Bereits 13 Hektar hat die Straßenbaubehörde des Landes rund um Wedringen naturnah begrünen lassen. Vor allem die Vogelwelt soll davon profitieren. Und ganz besonders die Feldlerche.

Besonders betroffen

Denn sie ist durch den Straßenbau im besonderen Maße betroffen: Neun Brutreviere seien vom Bau der Umgehungsstraße betroffen, berichtete Michael Wetzel von der Straßenbaubehörde am Donnerstag bei einer Begehung der Ausgleichsflächen mit Fachleuten. Zudem würden sechs weitere Vogelarten beeinträchtigt: Neuntöter, Schwarzkehlchen, Rebhuhn, Wachtel, Feldsperling und Grauammer. Allerdings seien von ihnen jeweils nur ein bis zwei Brutreviere betroffen, erläutert Wetzel.

Was braucht die Feldlerche? „Sie liebt offene Flächen“, sagt Wetzel. Hohes Getreide stört sie, dazwischen kann sie nicht landen. Also lässt die Behörde sogenannte Feldlerchenfenster anlegen, sechs bis acht Meter groß, mitten auf den Äckern. Diese Fläche bleibt beim Säen des Getreides frei. Ob das funktioniert? Wetzel sagt, es sei im Nachhinein schwierig zu erkennen, wo die Feldlerchenfenster überhaupt sind, wenn das Getreide hoch steht. Ob die Feldlerche sie nutzt, könne er nicht sagen. Anders ist es mit dem Ackerland, auf dem die Behörde vor knapp drei Jahren begonnen hat, Blühstreifen anzulegen. Dort soll die Feldlerche Nahrung finden, Insekten und Samen. Wetzel sagt, die Schwalben, die er tief über die Blühflächen habe fliegen sehen, seien ein Indiz dafür, dass es dort Insekten gibt.

Unterstützt wird das Straßenbauamt beim Schaffen der Ausgleichsflächen von Wissenschaftlern der Hochschule Anhalt. Sandra Mann, Hochschulmitarbeiterin am Fachbereich Landwirtschaft, Ökotrophologie und Landschaftsentwicklung, berichtet am Donnerstag, es seien etwa 50 Wildpflanzenarten aus der Region auf den Blühstreifen gesät worden. Die starke Trockenheit der vergangenen beiden Sommer habe den Aufwuchs allerdings erheblich verhindert, sagt sie.

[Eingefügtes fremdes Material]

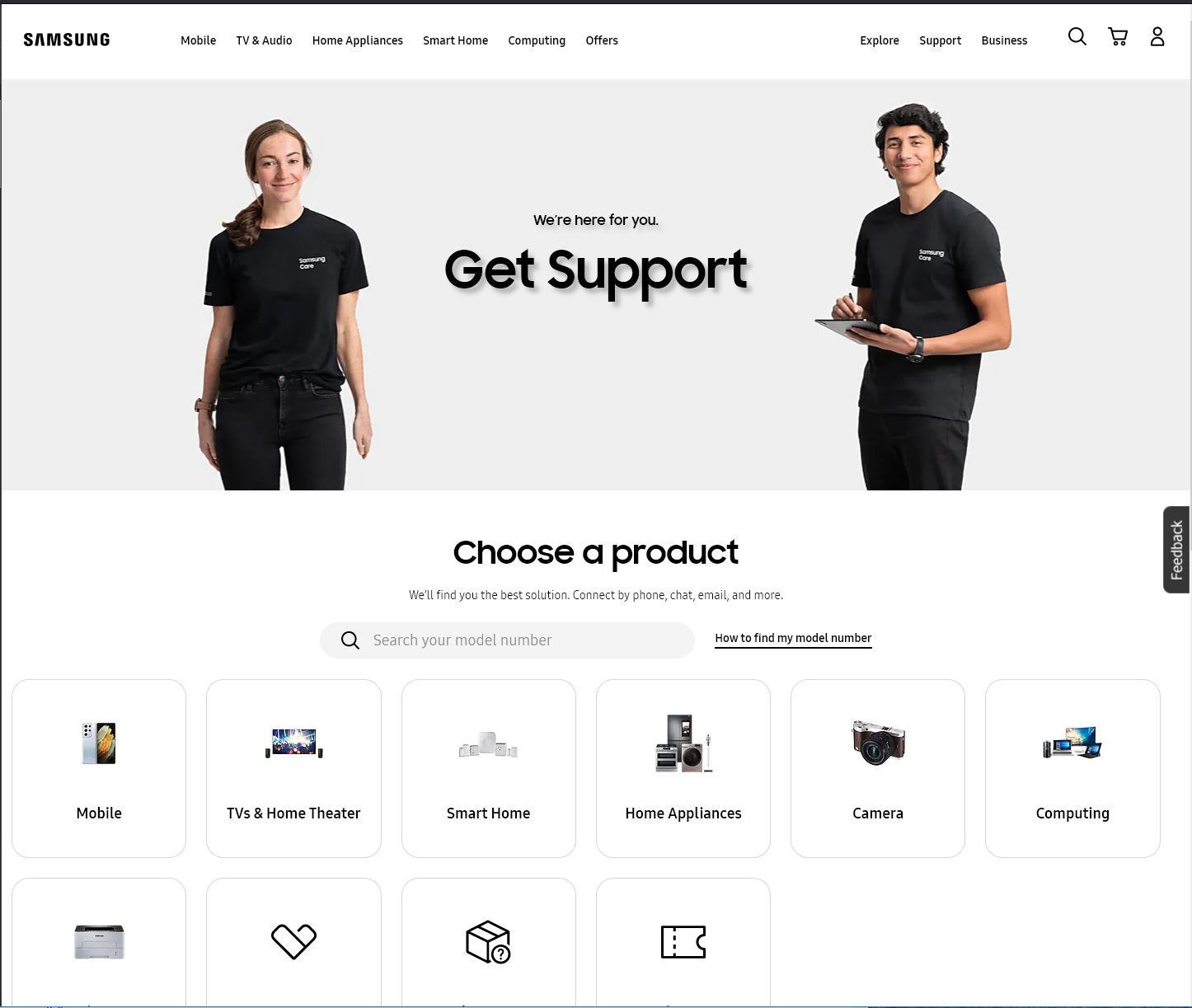The height and width of the screenshot is (1008, 1192).
Task: Select the heart-shaped product card icon
Action: click(x=293, y=941)
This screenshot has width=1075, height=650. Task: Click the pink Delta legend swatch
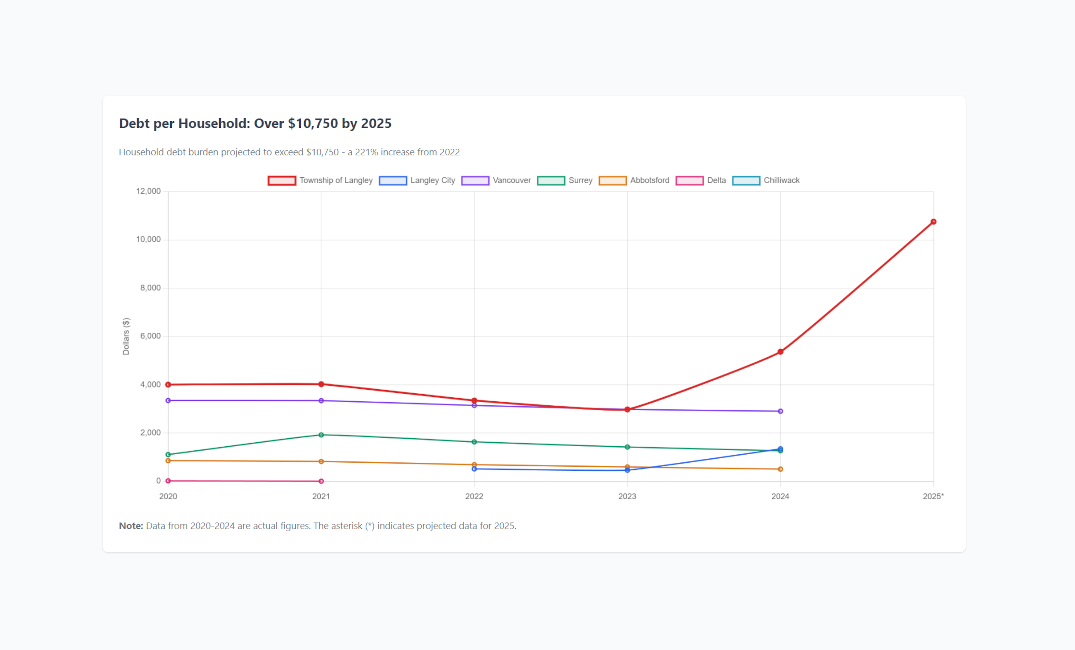click(x=690, y=181)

Unmittelbar am Straßenrand

Bis 2023 soll eine Fläche von insgesamt 49 Hektar als Ausgleichs- und Ersatzfläche für die Wedringer Umgehungsstraße begrünt sein. Dazu kommen etwa 31 Hektar unmittelbar am Straßenrand. Nur ein kleines Teilstück der Ausgleichsflächen befindet sich nicht in der Umgebung von Wedringen. Eben jenes Teilstück von 0,78 Hektar, das ein ortsansässiger Eigentümer nicht hergeben wollte. Er klagte und bekam Recht. Die Ausgleichsfläche entstehen dafür nun in der Nähe von Egeln-Nord, berichtet Wetzel.

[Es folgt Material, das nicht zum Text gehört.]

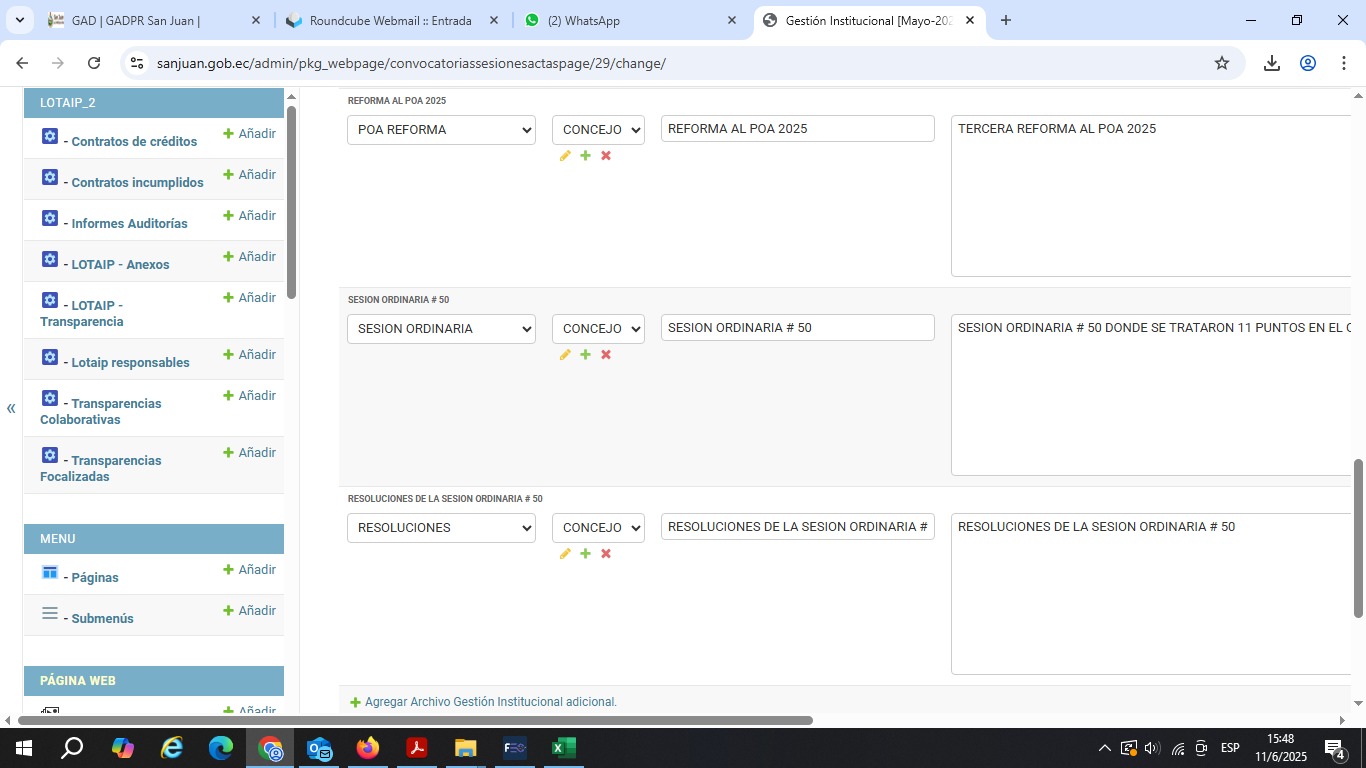Expand CONCEJO dropdown in SESION ORDINARIA row

coord(598,329)
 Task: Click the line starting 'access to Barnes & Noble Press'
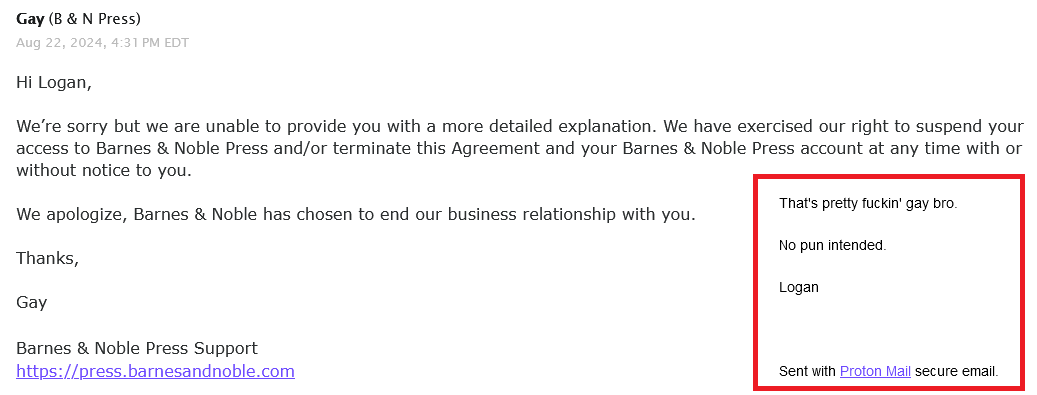[x=520, y=148]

Fernab der Ideen für die Zukunft gab es in dieser Woche eine gute Nachricht für die verkehrsgeplagten Wedringer: Die Dorfstraße wird in Richtung Neuenhofe (Gemeinde Westheide) mit einer Geschwindigkeitsbegrenzung von 30 Stundenkilometern versehen. Die Wedringer hatten sich im jüngsten Ortschaftsrat darüber beschwert, dass Lkws und Pkws zu schnell auf der Dorfstraße unterwegs sind (Volksstimme berichtete).

Außerdem sollen in der nächsten Ortschaftsratsitzung Vertreter der Straßenbaubehörde des Landes sitzen, die den Wedringern ihre Fragen über den Bauablauf beantworten. Die Behörde hält an der Fertigstellung der B71 n bis Juni 2021 fest, die Wedringer Bürgerinitiative bezweifelt das.